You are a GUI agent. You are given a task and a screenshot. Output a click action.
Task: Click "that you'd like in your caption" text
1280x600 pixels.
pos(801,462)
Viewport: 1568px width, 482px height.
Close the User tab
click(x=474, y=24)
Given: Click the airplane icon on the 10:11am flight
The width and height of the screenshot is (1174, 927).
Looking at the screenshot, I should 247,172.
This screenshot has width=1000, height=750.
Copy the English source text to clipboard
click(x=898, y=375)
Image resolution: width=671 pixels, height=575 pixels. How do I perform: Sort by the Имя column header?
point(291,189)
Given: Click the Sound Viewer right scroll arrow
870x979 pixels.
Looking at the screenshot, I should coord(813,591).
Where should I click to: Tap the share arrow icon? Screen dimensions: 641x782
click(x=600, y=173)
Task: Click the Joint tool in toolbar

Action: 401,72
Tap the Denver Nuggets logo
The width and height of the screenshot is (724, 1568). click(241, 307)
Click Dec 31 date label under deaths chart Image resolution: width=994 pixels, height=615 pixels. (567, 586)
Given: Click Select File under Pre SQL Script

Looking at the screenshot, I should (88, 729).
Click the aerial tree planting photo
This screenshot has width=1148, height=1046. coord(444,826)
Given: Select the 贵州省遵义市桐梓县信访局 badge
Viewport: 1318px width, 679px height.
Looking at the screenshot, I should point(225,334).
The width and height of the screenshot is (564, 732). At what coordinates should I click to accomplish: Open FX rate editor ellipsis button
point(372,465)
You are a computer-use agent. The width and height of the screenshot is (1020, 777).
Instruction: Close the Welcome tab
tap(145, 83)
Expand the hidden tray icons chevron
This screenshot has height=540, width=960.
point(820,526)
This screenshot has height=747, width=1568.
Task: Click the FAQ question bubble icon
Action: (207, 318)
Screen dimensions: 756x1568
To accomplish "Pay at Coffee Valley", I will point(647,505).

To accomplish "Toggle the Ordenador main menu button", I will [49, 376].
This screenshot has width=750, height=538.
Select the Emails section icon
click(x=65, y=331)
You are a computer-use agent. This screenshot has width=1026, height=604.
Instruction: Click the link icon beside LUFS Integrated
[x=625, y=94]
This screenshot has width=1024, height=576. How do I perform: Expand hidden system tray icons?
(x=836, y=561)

····················

Task instructions
Where a line of the data above includes "agent", copy that line.

Result of the task
You are a GUI agent. You are given a task and a screenshot. Output a click action.
You are a computer-use agent. The width and height of the screenshot is (1020, 777).
You are a computer-use agent. This screenshot has width=1026, height=604.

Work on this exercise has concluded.